The planners go merrily on catering to the automobile, raising the standards of streets, the parking lots which gobble up so much valuable downtown ground, allowing uses catering to an automobile clientele rather than pedestrians. The Novato Square, a key block in downtown Novato for creating a viable central district, has been sacrificed for the pleasure of the public traveling through Novato and patronizing drive-in hamburger joints and restaurants, instead of being preserved for businesses enhancing the community instincts of the residents here.

Planning commissions raise standards for hamburger joints, so that they not longer may be joints, but the basic purpose remains the same, converting downtown property for uses that are basically non-community. Higher grading standards are set, but in any critical case, which may involve community “progress” the bars are let down.
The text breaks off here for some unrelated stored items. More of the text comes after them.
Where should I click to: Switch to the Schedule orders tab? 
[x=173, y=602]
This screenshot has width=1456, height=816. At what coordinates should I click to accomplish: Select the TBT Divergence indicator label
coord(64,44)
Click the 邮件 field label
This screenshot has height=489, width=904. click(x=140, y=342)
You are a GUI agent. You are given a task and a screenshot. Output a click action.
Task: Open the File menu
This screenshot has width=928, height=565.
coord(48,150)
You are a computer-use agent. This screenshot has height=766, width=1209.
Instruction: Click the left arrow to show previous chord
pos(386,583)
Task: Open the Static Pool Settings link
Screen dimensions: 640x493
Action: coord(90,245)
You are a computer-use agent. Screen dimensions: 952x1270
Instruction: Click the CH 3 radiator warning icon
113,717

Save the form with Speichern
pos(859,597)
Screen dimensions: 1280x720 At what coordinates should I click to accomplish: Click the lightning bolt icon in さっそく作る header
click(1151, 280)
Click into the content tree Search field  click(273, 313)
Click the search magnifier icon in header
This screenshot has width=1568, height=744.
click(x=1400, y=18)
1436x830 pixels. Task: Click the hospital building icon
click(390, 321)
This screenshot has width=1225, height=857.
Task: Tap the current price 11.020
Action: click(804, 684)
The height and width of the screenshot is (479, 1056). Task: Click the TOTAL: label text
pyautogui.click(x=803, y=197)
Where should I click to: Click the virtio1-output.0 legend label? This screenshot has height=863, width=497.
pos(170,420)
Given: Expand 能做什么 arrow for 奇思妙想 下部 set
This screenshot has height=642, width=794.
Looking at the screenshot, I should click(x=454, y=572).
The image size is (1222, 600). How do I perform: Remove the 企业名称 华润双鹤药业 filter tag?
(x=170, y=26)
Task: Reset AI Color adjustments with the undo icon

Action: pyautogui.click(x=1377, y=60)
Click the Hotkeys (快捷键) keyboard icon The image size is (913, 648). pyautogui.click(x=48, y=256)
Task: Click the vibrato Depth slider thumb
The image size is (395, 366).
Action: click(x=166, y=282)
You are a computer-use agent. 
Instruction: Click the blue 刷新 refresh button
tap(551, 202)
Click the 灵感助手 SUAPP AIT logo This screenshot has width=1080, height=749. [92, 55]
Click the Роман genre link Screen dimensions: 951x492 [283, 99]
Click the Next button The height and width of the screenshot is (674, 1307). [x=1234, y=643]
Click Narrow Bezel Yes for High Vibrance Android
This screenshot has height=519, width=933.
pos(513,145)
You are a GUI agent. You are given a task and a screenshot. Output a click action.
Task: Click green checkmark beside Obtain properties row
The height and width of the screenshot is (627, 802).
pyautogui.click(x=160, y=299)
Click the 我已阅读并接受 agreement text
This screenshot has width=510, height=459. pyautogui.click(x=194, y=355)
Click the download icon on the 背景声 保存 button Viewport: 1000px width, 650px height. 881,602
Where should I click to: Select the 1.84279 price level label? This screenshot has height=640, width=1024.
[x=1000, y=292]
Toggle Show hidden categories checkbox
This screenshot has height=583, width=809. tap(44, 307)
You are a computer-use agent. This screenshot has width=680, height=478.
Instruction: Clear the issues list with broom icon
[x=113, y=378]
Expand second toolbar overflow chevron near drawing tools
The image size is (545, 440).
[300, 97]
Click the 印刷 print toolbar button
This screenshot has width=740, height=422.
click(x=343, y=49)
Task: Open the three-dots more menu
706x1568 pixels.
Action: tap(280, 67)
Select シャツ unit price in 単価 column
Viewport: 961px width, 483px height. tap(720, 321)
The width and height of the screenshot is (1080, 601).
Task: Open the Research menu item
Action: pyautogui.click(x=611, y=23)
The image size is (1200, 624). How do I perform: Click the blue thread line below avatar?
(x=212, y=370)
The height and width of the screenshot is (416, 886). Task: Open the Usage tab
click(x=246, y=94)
Planning commissions also set higher standards for mobile home parks, so that they are not longer trailer parks but mobile home parks. City ordinances have been rewritten to assertedly have greater control. The ultimate questions are never discussed in a study of mobile home parks, only the question of what standards should apply. The standards have been raised, so what? Five years from now they will be out of date. What about the standards of the community? Have these been set to determine if proposed development is inimical or friendly to our way of life here?

Goals are always expressed by planners, particularly by professional staff members, in the most acceptable of banal terms, representing standards in American culture which often have been in fact discarded or bear little relation to reality.

Residents here and elsewhere are often accused of being apathetic and unconcerned with civic issues. It is ironic to us when homeowners turn out in great numbers either in person or through representatives they have elected to serve them, their responses are so casually ignored.

More concern is spent on the wishes of the developers, on the inherent aspects of the plan, on the happiness of the future residents of the mobile home park, than on the present wishes and future goals of those actually involved in the day-to-day life of the community.

If certain technical conditions are satisfied, anything goes. Planners only see their roles as deciding how many mobile home pads should be permitted per acre rather than deciding whether a mobile home park is desirable in the first place.

Apparently it is more important for a plan to satisfy certain objective planning principles in order to be accepted than be acceptable to those whose community is being invaded by an alien and unwelcome forrce.

As we watch our council, planning commission and other local agencies at work and see them so often ignoring the lessons of the past, we increasingly tend to believe that we are losing the capacity to govern ourselves and solve the problems of the day, not only here but throughout the land. Who are we governing for anyway? Novato is being shaped by those who happen to want to risk capital here. Is this the only determinant that should be considered?

Are we ever going to do anything about it?